## [SUPPLIED INFORMATION]
+-------+
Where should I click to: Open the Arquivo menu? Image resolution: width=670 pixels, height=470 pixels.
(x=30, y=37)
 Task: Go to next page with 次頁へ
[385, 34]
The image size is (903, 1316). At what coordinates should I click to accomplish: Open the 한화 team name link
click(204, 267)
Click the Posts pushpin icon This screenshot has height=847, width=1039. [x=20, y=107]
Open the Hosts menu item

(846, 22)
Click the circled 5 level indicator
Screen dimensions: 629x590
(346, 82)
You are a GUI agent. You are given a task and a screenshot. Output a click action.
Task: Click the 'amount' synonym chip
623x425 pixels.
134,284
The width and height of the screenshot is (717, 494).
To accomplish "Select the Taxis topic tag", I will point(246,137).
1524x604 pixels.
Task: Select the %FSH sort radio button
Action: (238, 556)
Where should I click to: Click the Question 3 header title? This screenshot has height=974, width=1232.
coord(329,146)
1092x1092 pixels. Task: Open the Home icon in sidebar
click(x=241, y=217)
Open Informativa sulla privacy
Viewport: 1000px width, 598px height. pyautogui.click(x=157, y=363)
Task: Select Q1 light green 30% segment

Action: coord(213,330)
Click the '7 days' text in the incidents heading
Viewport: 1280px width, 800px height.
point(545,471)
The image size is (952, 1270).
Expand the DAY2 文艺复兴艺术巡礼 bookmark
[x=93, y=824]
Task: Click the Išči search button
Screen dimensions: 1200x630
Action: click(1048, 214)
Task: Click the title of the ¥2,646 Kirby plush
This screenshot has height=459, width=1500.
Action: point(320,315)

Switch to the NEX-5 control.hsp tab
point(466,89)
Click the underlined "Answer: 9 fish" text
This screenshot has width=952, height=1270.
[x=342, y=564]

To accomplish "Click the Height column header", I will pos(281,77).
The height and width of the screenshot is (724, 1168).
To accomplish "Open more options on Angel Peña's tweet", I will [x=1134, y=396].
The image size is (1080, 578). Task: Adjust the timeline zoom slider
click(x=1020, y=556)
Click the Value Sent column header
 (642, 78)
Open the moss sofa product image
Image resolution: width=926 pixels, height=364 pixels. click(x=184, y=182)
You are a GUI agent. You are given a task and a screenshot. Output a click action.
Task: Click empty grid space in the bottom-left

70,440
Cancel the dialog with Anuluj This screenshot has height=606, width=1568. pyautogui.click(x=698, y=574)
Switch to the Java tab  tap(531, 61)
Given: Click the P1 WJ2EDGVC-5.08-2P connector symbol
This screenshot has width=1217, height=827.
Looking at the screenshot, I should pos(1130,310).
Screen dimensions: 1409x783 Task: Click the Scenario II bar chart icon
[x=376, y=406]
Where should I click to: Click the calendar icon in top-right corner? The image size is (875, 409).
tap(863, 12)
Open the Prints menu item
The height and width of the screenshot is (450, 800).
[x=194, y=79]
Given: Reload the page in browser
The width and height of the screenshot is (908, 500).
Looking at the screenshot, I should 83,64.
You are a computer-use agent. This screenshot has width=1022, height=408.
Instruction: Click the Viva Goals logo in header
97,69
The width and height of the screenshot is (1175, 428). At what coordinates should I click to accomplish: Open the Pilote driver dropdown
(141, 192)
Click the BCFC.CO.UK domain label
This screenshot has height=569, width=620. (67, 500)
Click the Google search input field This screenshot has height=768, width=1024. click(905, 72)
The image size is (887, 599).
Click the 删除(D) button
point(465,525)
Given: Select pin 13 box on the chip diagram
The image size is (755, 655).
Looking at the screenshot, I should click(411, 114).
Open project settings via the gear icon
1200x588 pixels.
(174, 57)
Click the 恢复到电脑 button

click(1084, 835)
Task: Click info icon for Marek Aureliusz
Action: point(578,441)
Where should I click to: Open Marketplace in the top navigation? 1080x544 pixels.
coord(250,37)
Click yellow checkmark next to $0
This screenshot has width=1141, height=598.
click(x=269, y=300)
+-------+
## [DESCRIPTION OF THE TASK]
Would you mind copying all of the records exactly?

## [ANSWER TO THE EXERCISE]
Where should I click to: Open the Arquivo menu? Image resolution: width=670 pixels, height=470 pixels.
(x=30, y=37)
 Task: Go to next page with 次頁へ
[385, 34]
The image size is (903, 1316). At what coordinates should I click to accomplish: Open the 한화 team name link
click(204, 267)
Click the Posts pushpin icon This screenshot has height=847, width=1039. [x=20, y=107]
Open the Hosts menu item

(846, 22)
Click the circled 5 level indicator
Screen dimensions: 629x590
(346, 82)
You are a GUI agent. You are given a task and a screenshot. Output a click action.
Task: Click the 'amount' synonym chip
623x425 pixels.
134,284
The width and height of the screenshot is (717, 494).
To accomplish "Select the Taxis topic tag", I will point(246,137).
1524x604 pixels.
Task: Select the %FSH sort radio button
Action: (238, 556)
Where should I click to: Click the Question 3 header title? This screenshot has height=974, width=1232.
coord(329,146)
1092x1092 pixels. Task: Open the Home icon in sidebar
click(x=241, y=217)
Open Informativa sulla privacy
Viewport: 1000px width, 598px height. pyautogui.click(x=157, y=363)
Task: Select Q1 light green 30% segment

Action: coord(213,330)
Click the '7 days' text in the incidents heading
Viewport: 1280px width, 800px height.
point(545,471)
The image size is (952, 1270).
Expand the DAY2 文艺复兴艺术巡礼 bookmark
[x=93, y=824]
Task: Click the Išči search button
Screen dimensions: 1200x630
Action: click(1048, 214)
Task: Click the title of the ¥2,646 Kirby plush
This screenshot has height=459, width=1500.
Action: point(320,315)

Switch to the NEX-5 control.hsp tab
point(466,89)
Click the underlined "Answer: 9 fish" text
This screenshot has width=952, height=1270.
[x=342, y=564]

To accomplish "Click the Height column header", I will pos(281,77).
The height and width of the screenshot is (724, 1168).
To accomplish "Open more options on Angel Peña's tweet", I will [x=1134, y=396].
The image size is (1080, 578). Task: Adjust the timeline zoom slider
click(x=1020, y=556)
Click the Value Sent column header
 (642, 78)
Open the moss sofa product image
Image resolution: width=926 pixels, height=364 pixels. click(x=184, y=182)
You are a GUI agent. You are given a task and a screenshot. Output a click action.
Task: Click empty grid space in the bottom-left

70,440
Cancel the dialog with Anuluj This screenshot has height=606, width=1568. pyautogui.click(x=698, y=574)
Switch to the Java tab  tap(531, 61)
Given: Click the P1 WJ2EDGVC-5.08-2P connector symbol
This screenshot has width=1217, height=827.
Looking at the screenshot, I should pos(1130,310).
Screen dimensions: 1409x783 Task: Click the Scenario II bar chart icon
[x=376, y=406]
Where should I click to: Click the calendar icon in top-right corner? The image size is (875, 409).
tap(863, 12)
Open the Prints menu item
The height and width of the screenshot is (450, 800).
[x=194, y=79]
Given: Reload the page in browser
The width and height of the screenshot is (908, 500).
Looking at the screenshot, I should 83,64.
You are a computer-use agent. This screenshot has width=1022, height=408.
Instruction: Click the Viva Goals logo in header
97,69
The width and height of the screenshot is (1175, 428). At what coordinates should I click to accomplish: Open the Pilote driver dropdown
(141, 192)
Click the BCFC.CO.UK domain label
This screenshot has height=569, width=620. (67, 500)
Click the Google search input field This screenshot has height=768, width=1024. click(905, 72)
The image size is (887, 599).
Click the 删除(D) button
point(465,525)
Given: Select pin 13 box on the chip diagram
The image size is (755, 655).
Looking at the screenshot, I should click(411, 114).
Open project settings via the gear icon
1200x588 pixels.
(174, 57)
Click the 恢复到电脑 button

click(1084, 835)
Task: Click info icon for Marek Aureliusz
Action: point(578,441)
Where should I click to: Open Marketplace in the top navigation? 1080x544 pixels.
coord(250,37)
Click yellow checkmark next to $0
This screenshot has width=1141, height=598.
click(x=269, y=300)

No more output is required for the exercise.